指标服务器在 Kubernetes 集群中不工作
Metrics server not working in Kubernetes cluster
我已经在 ubuntu 18+ 上设置了 kubernetes 集群。它工作正常。现在我已经添加了指标服务器,但它不工作。
# kubectl get apiservices
v1beta1.metrics.k8s.io kube-system/metrics-server False (FailedDiscoveryCheck) 2d1h
# kubectl describe apiservice v1beta1.metrics.k8s.io
Message: failing or missing response from https://10.106.145.77:443/apis/metrics.k8s.io/v1beta1: Get https://10.106.145.77:443/apis/metrics.k8s.io/v1beta1: dial tcp 10.106.145.77:443: connect: connection refused
Reason: FailedDiscoveryCheck
我不知道为什么连接被拒绝。任何人都可以帮助我或给我一些提示来解决这个问题。
我在集群中添加了 RBAC,这是问题吗?我已经尝试了很多来自网络的解决方案,但没有人能帮助我。
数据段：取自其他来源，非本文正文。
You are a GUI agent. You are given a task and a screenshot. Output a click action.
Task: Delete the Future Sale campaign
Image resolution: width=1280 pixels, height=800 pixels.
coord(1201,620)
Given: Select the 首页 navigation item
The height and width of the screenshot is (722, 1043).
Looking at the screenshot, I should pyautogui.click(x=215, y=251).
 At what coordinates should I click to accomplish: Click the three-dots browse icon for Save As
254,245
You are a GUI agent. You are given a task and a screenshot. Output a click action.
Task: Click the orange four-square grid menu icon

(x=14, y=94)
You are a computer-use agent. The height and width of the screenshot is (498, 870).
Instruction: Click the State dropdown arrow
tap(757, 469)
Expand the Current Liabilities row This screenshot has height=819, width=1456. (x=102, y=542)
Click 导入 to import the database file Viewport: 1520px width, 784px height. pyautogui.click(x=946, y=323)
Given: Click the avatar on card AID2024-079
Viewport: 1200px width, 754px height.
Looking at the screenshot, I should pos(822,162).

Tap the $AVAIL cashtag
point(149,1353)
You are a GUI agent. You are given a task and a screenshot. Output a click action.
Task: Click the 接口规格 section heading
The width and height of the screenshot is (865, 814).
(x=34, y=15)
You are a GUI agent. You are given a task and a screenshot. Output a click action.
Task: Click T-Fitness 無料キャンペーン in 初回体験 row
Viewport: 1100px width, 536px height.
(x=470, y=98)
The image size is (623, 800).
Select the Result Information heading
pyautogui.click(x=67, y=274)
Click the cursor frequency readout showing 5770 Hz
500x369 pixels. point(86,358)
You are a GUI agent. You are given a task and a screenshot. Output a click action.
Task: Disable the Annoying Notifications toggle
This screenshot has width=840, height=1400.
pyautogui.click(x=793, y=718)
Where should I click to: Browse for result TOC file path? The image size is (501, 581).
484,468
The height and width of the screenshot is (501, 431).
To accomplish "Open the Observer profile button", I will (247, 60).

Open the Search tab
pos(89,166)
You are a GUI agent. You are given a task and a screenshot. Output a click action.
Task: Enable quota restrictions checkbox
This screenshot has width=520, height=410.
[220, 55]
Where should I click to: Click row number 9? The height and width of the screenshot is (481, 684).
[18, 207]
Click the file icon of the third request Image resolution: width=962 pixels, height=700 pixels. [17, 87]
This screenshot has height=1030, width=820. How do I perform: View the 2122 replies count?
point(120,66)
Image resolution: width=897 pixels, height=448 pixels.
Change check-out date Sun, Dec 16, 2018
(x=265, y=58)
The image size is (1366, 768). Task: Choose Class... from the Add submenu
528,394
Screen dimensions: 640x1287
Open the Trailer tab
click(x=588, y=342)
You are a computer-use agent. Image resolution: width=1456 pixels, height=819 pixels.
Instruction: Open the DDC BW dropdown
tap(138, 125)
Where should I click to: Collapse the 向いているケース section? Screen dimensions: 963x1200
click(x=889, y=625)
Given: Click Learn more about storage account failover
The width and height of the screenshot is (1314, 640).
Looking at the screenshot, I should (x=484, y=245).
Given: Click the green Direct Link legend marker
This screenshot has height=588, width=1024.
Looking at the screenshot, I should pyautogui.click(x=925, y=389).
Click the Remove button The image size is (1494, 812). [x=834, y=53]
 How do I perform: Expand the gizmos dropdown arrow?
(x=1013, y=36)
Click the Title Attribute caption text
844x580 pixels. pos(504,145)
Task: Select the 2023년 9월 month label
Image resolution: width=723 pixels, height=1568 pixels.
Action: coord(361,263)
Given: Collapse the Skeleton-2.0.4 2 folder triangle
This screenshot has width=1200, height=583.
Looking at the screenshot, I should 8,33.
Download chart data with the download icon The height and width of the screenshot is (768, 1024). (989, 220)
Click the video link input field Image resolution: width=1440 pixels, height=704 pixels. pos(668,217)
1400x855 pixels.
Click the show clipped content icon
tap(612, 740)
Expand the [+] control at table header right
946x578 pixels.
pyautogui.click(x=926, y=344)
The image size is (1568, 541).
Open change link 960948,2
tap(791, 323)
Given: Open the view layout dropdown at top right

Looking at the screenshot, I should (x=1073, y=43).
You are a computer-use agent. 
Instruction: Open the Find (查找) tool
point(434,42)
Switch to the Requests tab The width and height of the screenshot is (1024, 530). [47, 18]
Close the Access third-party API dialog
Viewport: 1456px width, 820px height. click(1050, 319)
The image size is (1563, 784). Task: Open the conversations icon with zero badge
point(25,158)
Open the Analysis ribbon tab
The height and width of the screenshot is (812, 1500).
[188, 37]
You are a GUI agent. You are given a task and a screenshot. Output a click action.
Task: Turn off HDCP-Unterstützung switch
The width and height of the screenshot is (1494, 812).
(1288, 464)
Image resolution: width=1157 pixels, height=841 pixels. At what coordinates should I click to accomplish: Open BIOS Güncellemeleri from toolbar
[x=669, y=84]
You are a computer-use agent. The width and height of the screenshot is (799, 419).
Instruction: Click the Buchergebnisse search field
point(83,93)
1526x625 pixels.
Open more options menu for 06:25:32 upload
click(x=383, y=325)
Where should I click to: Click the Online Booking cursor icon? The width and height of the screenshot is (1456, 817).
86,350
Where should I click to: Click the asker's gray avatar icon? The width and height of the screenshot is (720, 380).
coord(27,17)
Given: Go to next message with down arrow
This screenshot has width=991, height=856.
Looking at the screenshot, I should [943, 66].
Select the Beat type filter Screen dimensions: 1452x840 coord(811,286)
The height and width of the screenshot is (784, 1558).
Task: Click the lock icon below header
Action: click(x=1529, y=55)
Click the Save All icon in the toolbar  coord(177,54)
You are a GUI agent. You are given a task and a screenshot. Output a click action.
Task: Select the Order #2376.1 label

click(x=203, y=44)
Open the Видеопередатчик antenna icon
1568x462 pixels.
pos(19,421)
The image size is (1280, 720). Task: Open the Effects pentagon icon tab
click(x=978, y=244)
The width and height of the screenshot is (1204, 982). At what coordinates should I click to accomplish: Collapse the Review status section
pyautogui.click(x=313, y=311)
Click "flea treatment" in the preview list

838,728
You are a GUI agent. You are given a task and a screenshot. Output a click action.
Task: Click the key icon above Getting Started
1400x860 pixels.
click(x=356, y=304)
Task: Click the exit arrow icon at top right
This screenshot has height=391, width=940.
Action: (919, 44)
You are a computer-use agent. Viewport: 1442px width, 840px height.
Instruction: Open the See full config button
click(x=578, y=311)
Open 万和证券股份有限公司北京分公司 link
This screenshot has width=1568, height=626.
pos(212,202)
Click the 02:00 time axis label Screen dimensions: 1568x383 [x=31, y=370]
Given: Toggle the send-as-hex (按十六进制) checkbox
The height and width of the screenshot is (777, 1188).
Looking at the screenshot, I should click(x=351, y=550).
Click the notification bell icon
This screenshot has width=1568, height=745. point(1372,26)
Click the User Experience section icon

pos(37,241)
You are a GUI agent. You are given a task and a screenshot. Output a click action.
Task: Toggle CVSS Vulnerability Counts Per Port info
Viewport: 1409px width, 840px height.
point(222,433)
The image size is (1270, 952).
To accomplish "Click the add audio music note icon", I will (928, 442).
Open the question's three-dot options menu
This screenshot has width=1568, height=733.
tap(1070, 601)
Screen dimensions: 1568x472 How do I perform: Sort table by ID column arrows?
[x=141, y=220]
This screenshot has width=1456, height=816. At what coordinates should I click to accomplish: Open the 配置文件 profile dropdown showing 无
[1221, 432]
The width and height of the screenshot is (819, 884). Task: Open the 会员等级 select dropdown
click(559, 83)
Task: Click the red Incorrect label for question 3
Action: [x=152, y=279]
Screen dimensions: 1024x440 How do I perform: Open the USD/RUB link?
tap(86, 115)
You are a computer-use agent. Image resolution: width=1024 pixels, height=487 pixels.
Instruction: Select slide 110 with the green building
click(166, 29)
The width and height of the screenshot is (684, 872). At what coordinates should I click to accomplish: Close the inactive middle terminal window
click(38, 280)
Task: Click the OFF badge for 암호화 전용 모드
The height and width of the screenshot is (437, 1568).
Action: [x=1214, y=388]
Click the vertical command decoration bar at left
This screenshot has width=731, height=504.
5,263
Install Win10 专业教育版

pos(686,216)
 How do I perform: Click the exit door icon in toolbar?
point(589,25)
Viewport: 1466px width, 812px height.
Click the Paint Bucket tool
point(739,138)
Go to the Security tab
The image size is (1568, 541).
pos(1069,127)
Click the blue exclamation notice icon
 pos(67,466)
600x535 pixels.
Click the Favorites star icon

我曾尝试使用 args 和不安全的 TLS 编辑度量服务器的部署 yaml,但没有帮助。
其他详情
# kubectl get all --all-namespaces | grep -i metrics-server
kube-system pod/metrics-server-7f55d7ccbb-th9w9 1/1 Running 0 21s
kube-system service/metrics-server ClusterIP 10.106.145.77 <none> 443/TCP 26m
kube-system deployment.apps/metrics-server 1/1 1 1 25m
kube-system replicaset.apps/metrics-server-694db48df9 0 0 0 25m
kube-system replicaset.apps/metrics-server-7f55d7ccbb 1 1 1 21s
# kubectl get -n kube-system deployment metrics-server -o yaml | grep -i args -A 10
- args:
- --cert-dir=/tmp
- --secure-port=4443
- --kubelet-insecure-tls
- --kubelet-preferred-address-types=InternalIP
image: k8s.gcr.io/metrics-server-amd64:v0.3.6
imagePullPolicy: Always
name: metrics-server
ports:
- containerPort: 4443
hostPort: 4443
Yml 文件:-
# kubectl get -n kube-system deployment metr ics-server -o yaml
apiVersion: apps/v1
kind: Deployment
metadata:
annotations:
deployment.kubernetes.io/revision: "2"
creationTimestamp: "2020-01-29T14:49:06Z"
generation: 2
labels:
k8s-app: metrics-server
name: metrics-server
namespace: kube-system
resourceVersion: "951901"
selfLink: /apis/apps/v1/namespaces/kube-system/deployments/metrics-server
uid: 54137f75-af0a-45a5-a508-f4c38ee9ea25
spec:
progressDeadlineSeconds: 600
replicas: 1
revisionHistoryLimit: 10
selector:
matchLabels:
k8s-app: metrics-server
strategy:
rollingUpdate:
maxSurge: 25%
maxUnavailable: 25%
type: RollingUpdate
template:
metadata:
creationTimestamp: null
labels:
k8s-app: metrics-server
name: metrics-server
spec:
containers:
- args:
- --cert-dir=/tmp
- --secure-port=4443
- --kubelet-insecure-tls
- --kubelet-preferred-address-types=InternalIP
image: k8s.gcr.io/metrics-server-amd64:v0.3.6
imagePullPolicy: Always
name: metrics-server
ports:
- containerPort: 4443
hostPort: 4443
name: main-port
protocol: TCP
resources: {}
securityContext:
readOnlyRootFilesystem: true
runAsNonRoot: true
runAsUser: 1000
terminationMessagePath: /dev/termination-log
terminationMessagePolicy: File
volumeMounts:
- mountPath: /tmp
name: tmp-dir
dnsPolicy: ClusterFirst
hostNetwork: true
nodeSelector:
beta.kubernetes.io/os: linux
kubernetes.io/arch: amd64
restartPolicy: Always
schedulerName: default-scheduler
securityContext: {}
serviceAccount: metrics-server
serviceAccountName: metrics-server
terminationGracePeriodSeconds: 30
volumes:
- emptyDir: {}
name: tmp-dir
status:
availableReplicas: 1
conditions:
- lastTransitionTime: "2020-01-29T14:49:15Z"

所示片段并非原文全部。